IP telephony hardware still generated the highest category revenue, holding a 32.25% Unified Communications Hardware market share in 2025, yet its growth rate is moderating as voice becomes an embedded feature within broader collaboration suites. Video conferencing systems recorded the fastest growth, advancing at an 11.24% CAGR between 2026 and 2031. They remain the focal point of new feature investment as enterprises seek inclusive meeting experiences across hybrid teams.
Advances in edge-AI silicon now allow cameras to perform real-time speaker tracking and language transcription without relying on cloud compute, reducing latency and meeting privacy mandates. Collaboration bars that integrate a camera, microphone, speaker, and codec into a single device lower installation complexity and have become a preferred form factor for rapid rollout programs. Vendors with strong software roadmaps and certified cross-platform compatibility continue to displace pure-play hardware competitors.
Offline distribution model continued to dominate the distribution landscape in 2025, accounting for 68.27% of total revenue, largely due to the need for complex room integrations and on-site support in large enterprises and mission-critical environments. Despite this, online channels are rapidly transitioning from a niche option to a mainstream purchasing route, growing at a CAGR of 12.08%. Their adoption is particularly strong for standardized, plug-and-play products such as USB headsets and personal webcams, where deployment complexity is minimal.
To capitalize on this shift, manufacturers are expanding investments in direct e-commerce platforms and cloud-based marketplaces that allow customers to configure and purchase certified bundles quickly and efficiently. Small and medium-sized enterprises (SMEs) are particularly inclined toward these platforms due to transparent pricing and streamlined procurement processes. At the same time, initiatives like Cisco's evolving partner strategy reflect a broader industry transition, where traditional resellers are being repositioned toward higher-value services as transactional sales increasingly migrate to digital channels.
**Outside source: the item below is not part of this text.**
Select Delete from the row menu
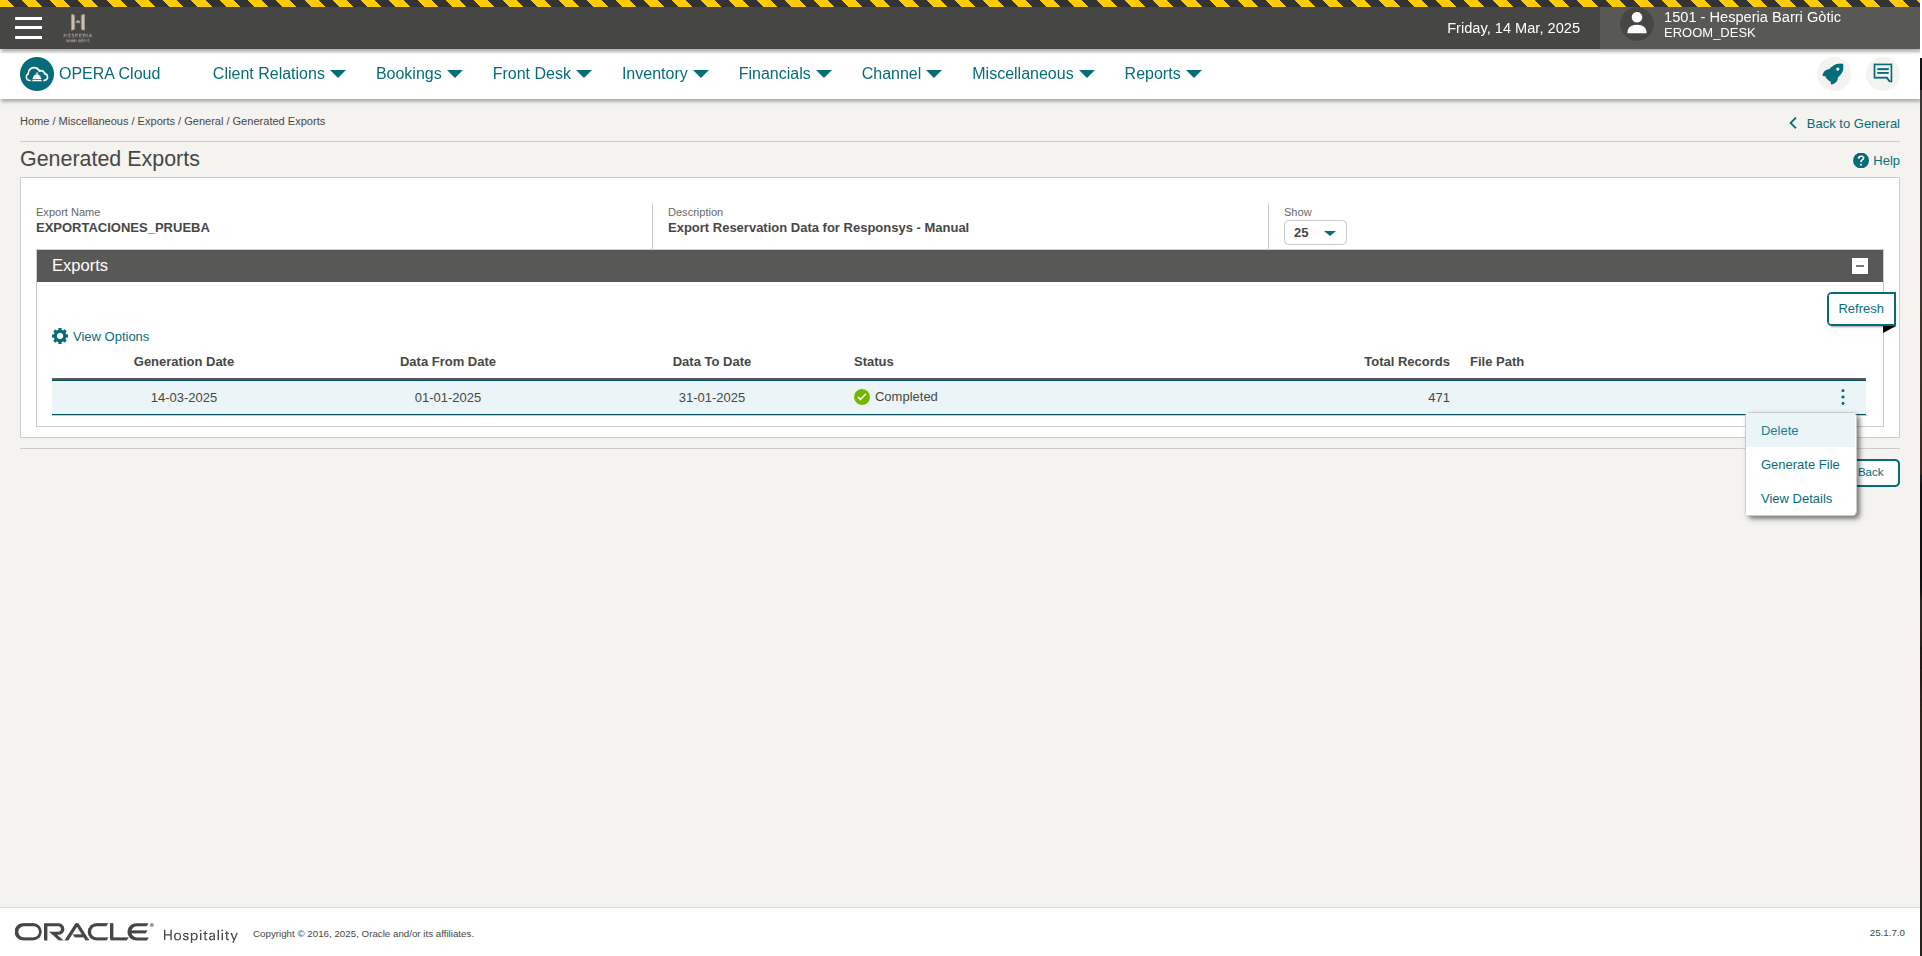Image resolution: width=1922 pixels, height=956 pixels. pyautogui.click(x=1779, y=431)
North America captured 34.82% revenue share in 2025, buoyed by robust enterprise refresh cycles and the FCC's all-IP modernization agenda. United States enterprises continue to prioritize AI-infused devices that meet stringent security guidelines, while Canada's strong public-sector demand complements corporate spending. Mexico benefits from cross-border supply-chain integration and USMCA incentives that encourage nearshoring of assembly operations.
Asia-Pacific is projected to record the fastest regional growth at an 11.92% CAGR between 2026-2031. China's sovereign AI push and city-level smart-office mandates favor domestic champions such as Huawei and ZTE. India's tier-2 cities are emerging hotspots as government-led digitization programs extend fiber connectivity to municipal buildings and schools. Japan and South Korea leverage mature 5G networks to roll out mobile-centric collaboration solutions, while Australia relies on ruggedized, satellite-ready gear to support mining and energy installations spread across vast distances.
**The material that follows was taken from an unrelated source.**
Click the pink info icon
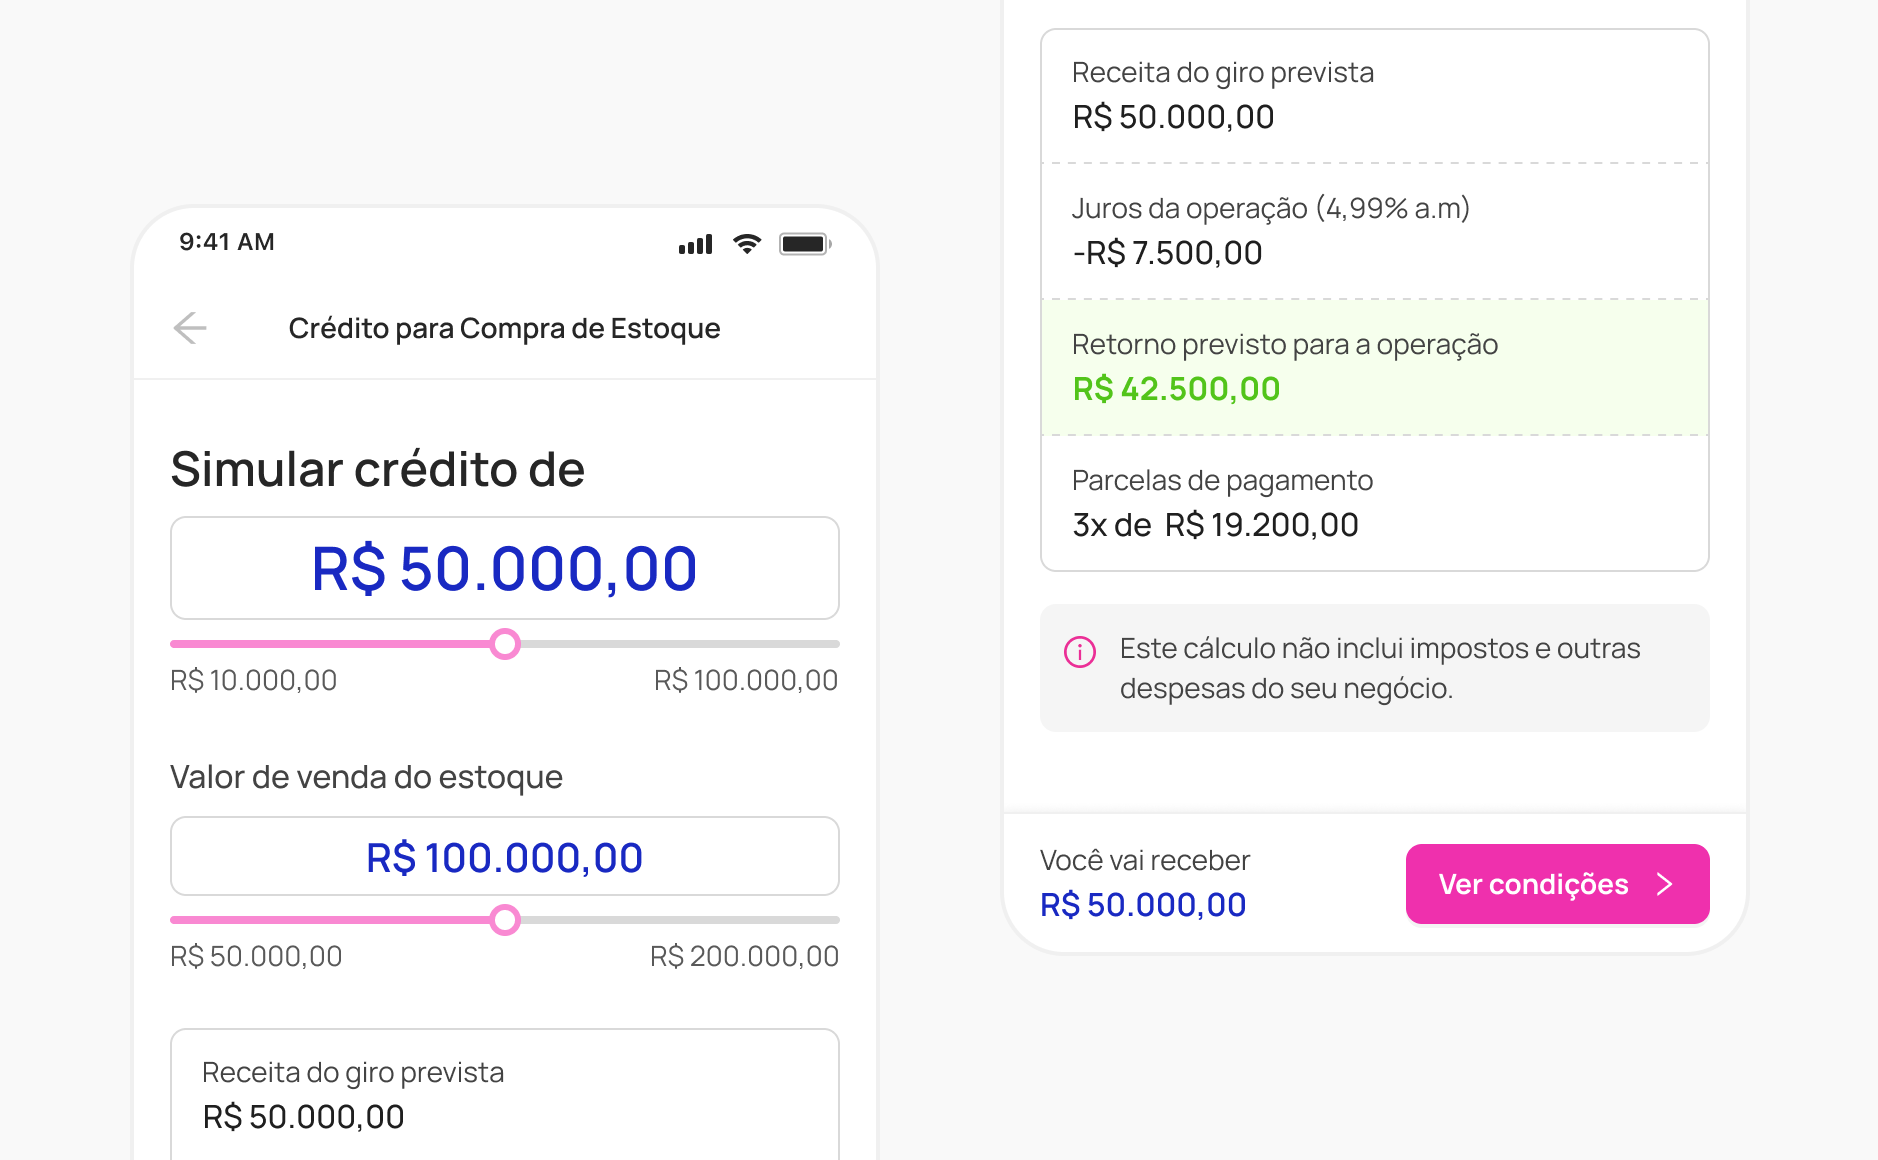 [1080, 651]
Europe's outlook is uniquely shaped by the United Kingdom's January 2027 PSTN switch-off, which is generating staggered procurement spikes as enterprises replace copper-dependent devices. Germany and France are next in scale, although strict GDPR requirements tilt demand toward hybrid or on-premises architectures. South American growth is clustered in Brazil and Argentina, where improved broadband is allowing SMEs to leapfrog directly to cloud-native UC. In the Middle East, Saudi Arabia's national AI plan and Expo-driven infrastructure upgrades create lumpy but lucrative tenders, while Africa remains an early-stage opportunity concentrated in South Africa, Nigeria, and Kenya.